Evvela kötü olsa da asfalt bir yolda devam ettik, sonra yol toprak oldu. Navigasyonda alternatif bir ana yol gibi göründüğü için biraz şaşırdık ama artık yapacak bir şey yoktu ve bir saattir bu alternatif yoldaydık. Sonra toprak yol da bitti, steplerin bitki örtüsü üzerinde teker izi oluşmuş yol denmeyecek bir güzergâh boyu ilerlemeye başladık. İlerledikçe karın daha fazla olduğu yerlere geldik, artık yol filan kalmamıştı ortada ve sadece navigasyon vardı. Böyle bir gaflet içindeydik. Aslında navigasyonun tamamen hatalı olduğunu sonradan anladık ama iş işten geçmişti. “Dönelim” dedim ama buna hiçbirimizin niyeti yoktu, keza bir saat daha gitmiştik böyle. Ara ara karşımızdan araçlar ve at üstünde Moğol köylüleri geliyordu galiba buna güvendik ve devam ettik. Kar ise gitgide daha kalınlaştı. Yol boyunca sadece Taliin Uul Bag (yıpranmış bir ahşap tabelada yazan isim) adında bir köy görmüştük, Sonra da giriş takında Ugtaal yazan bir kasabaya gelince altımızdaki yoğun kara rağmen cesaret bulduğumuzu söyleyebilirim. Altımız bembeyaz kar olduğu için her taraf yoldu bizim için ve kasabanın kenarından geçip gittik.

IMG_7825
Arkada Ugtaal adlı kasaba görünüyor, bir müddet daha gittikten sonra kara saplanıp kalacağımızı henüz bilmiyoruz.
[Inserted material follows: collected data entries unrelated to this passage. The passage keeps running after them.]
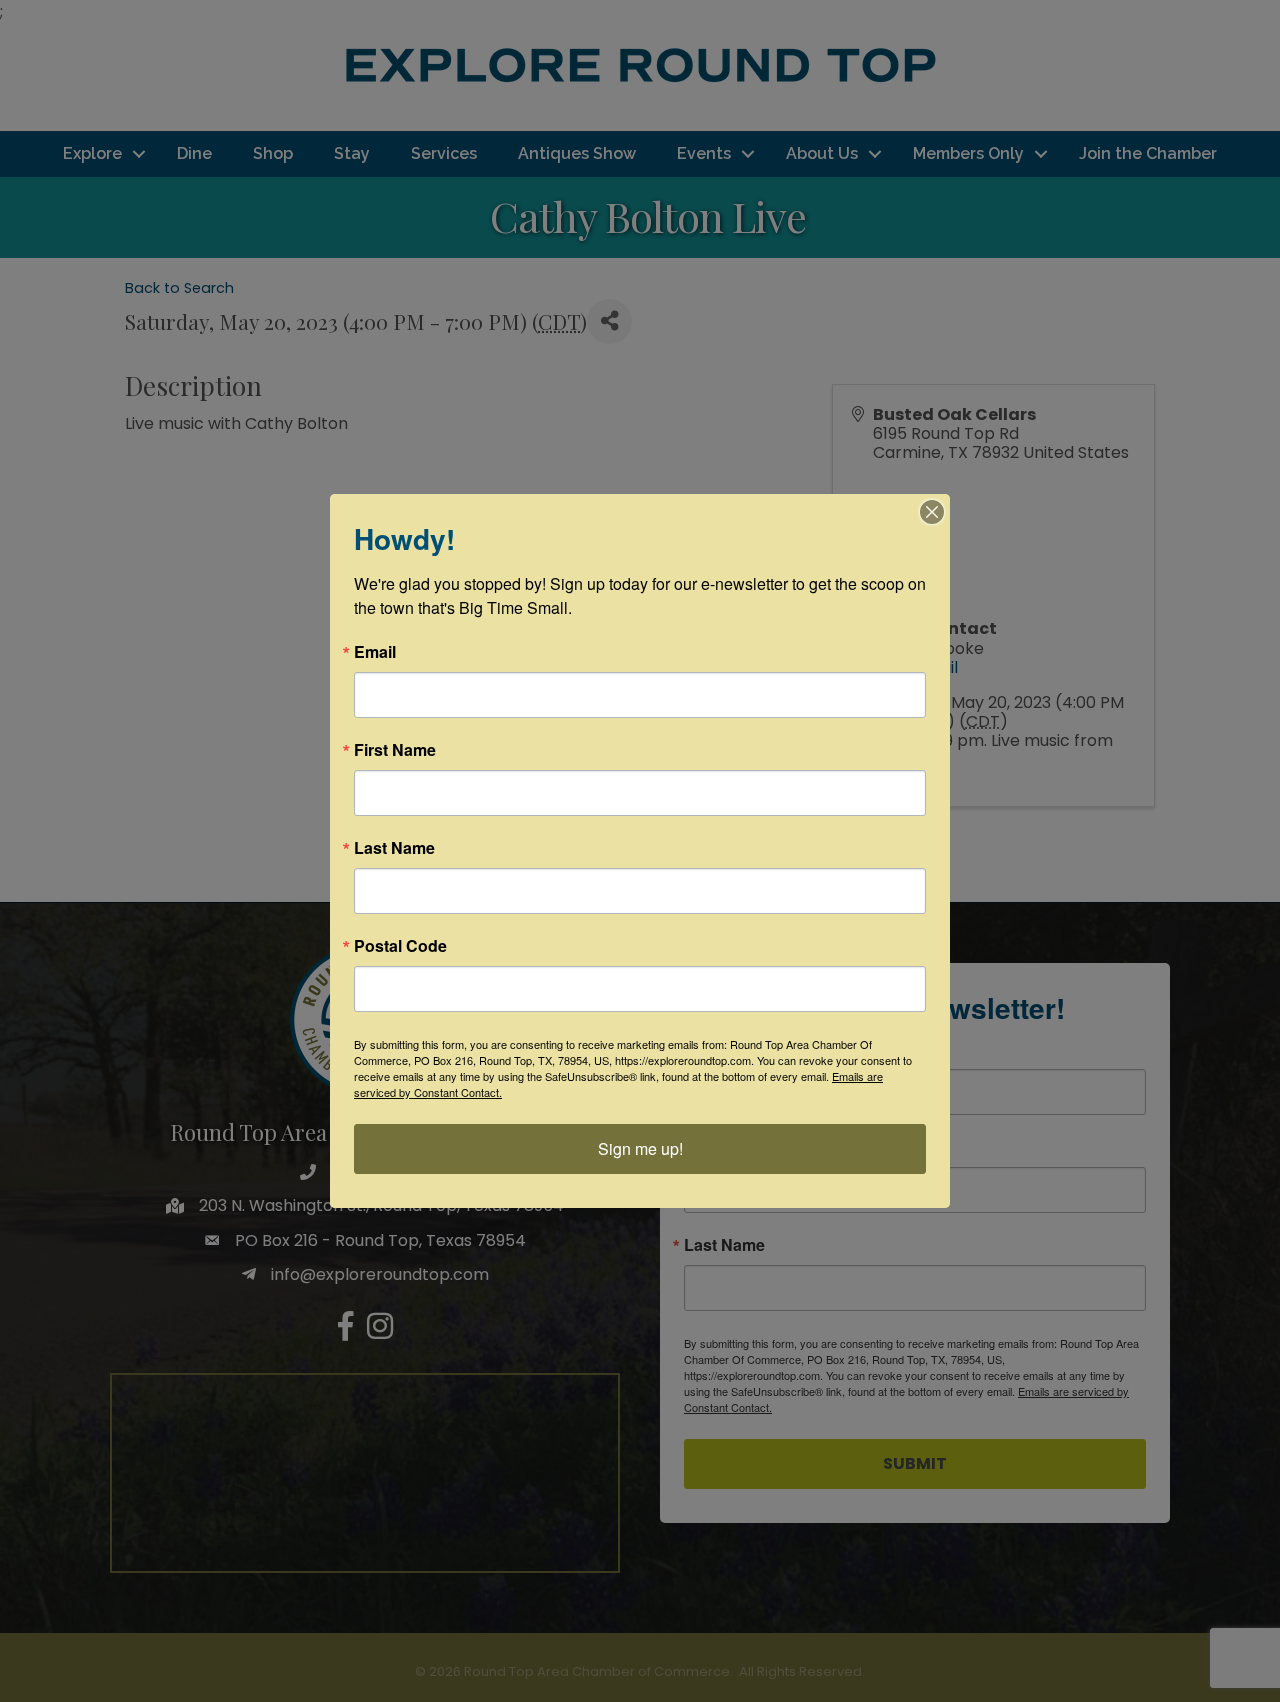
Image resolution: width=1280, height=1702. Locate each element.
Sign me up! (640, 1148)
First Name (395, 750)
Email (375, 652)
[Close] (932, 512)
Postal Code (400, 946)
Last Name (394, 848)
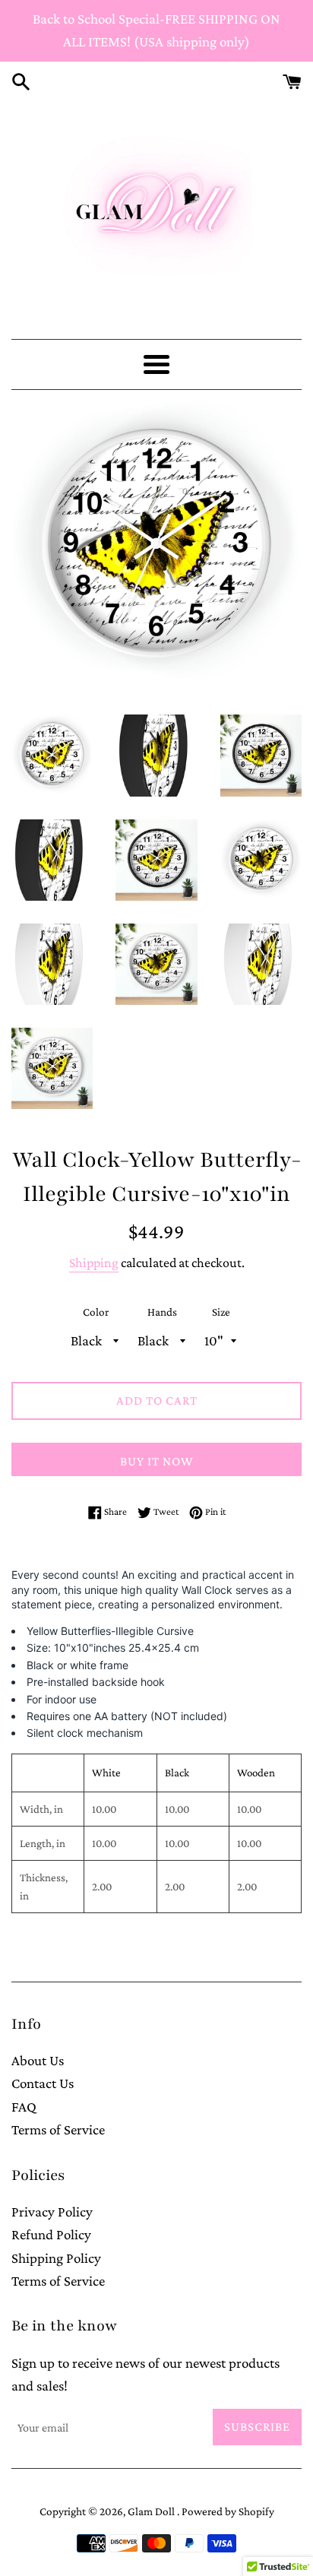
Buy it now (157, 1461)
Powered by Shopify (228, 2511)
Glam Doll (152, 2511)
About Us (37, 2060)
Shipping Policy (56, 2258)
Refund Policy (51, 2234)
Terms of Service (58, 2129)
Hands (162, 1311)
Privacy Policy (52, 2212)
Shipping (94, 1262)
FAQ (23, 2107)
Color (96, 1311)
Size (221, 1311)
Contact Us (42, 2083)
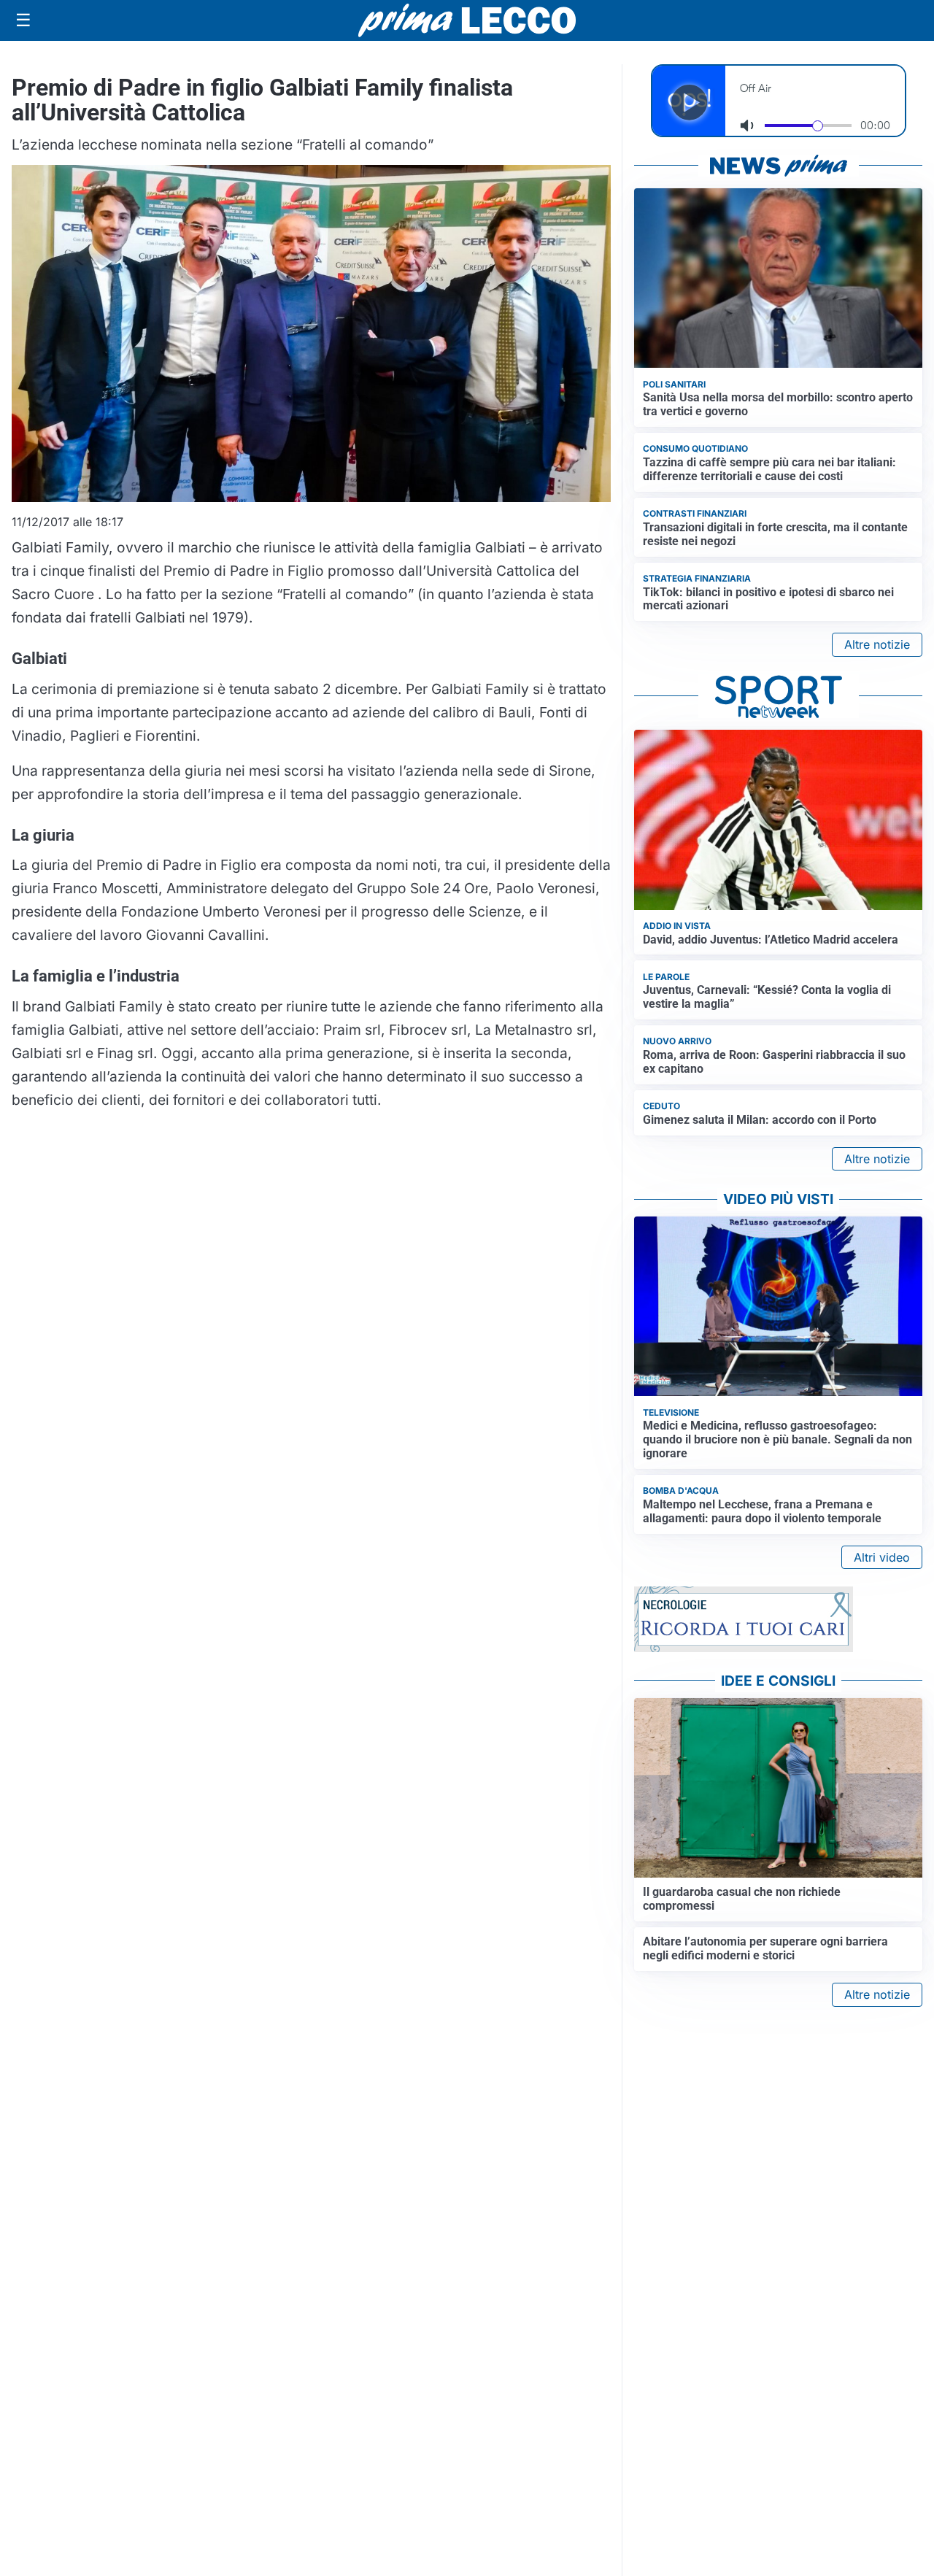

Kasabayı epey geride bıraktık, bu arada gidiyoruz ama muhtemelen bozkır düzlüklerinde ilerliyoruz, yol yok, olsa da zaten kardan görünmez, sadece yanıp sönen navigasyon ışığı rehberimiz, o kadar. Birden aracımız kara saplanıp kaldı. Aslında bu bir işaretti fakat o anda algılayamadık. Şoförümüz Maksim, Sibiryalı olduğu için ağır kış şartlarına alışkındı, üstelik aracın arka bagajında her türlü karla mücadele aleti de mevcuttu. Yarım saat uğraşarak aracı kar yığınından kurtardı. O anda belki hepimizin aklında geri dönmek vardı ama navigasyona bakınca geldiğimiz kadar daha gidersek Sibirya sınırına yakın bir yerlerde UlanBatur-Sibirya yoluna çıkacaktık ve bu cazip seçenek geri adım atmamızı engelliyordu.

Devam ettik.

Kısa süre sonra aracımızın burnu öne düştü ve öylece kaldı, karın doldurduğu bir çukura saplanıp kalmıştık, üstelik bu defa Maksim’in gayretiyle de aracı kurtarabilecek durumda değildik yani en azından görüntü öyleydi. Hava buz gibi olduğundan üşümemek için araç çalışır haldeydi ama yakıtın ne kadar gideceğini bilmiyorduk ve üstelik önümüz akşamdı. Telefonlarda sinyal yoktu, yardım isteyemezdik. Böyle durumlarda ilk yapılacak şey durum tespitidir. Kilometrelerce ilerideki bir yamaçta bir Moğol çadırı seçtim, Ugtaal adlı kasaba da bembeyaz bir coğrafyanın içinde gri bir leke şeklinde belli belirsiz seçiliyordu. Karın bu kadar yoğun olduğu bir arazide iki kurtarıcıya da ulaşmak zor gibiydi, üstelik arazideki karla dolmuş çukurlardan birisi mezarımız olabilirdi.  Öyle olunca Maksim aracı kurtarmaya girişti. Küreklerle tekerlerin altını temizleyecek sonra plastik paletleri tekerlerin altına koyarak çukurdan çıkmayı deneyecekti.

IMG_7815
Daha ileriye gidemedik…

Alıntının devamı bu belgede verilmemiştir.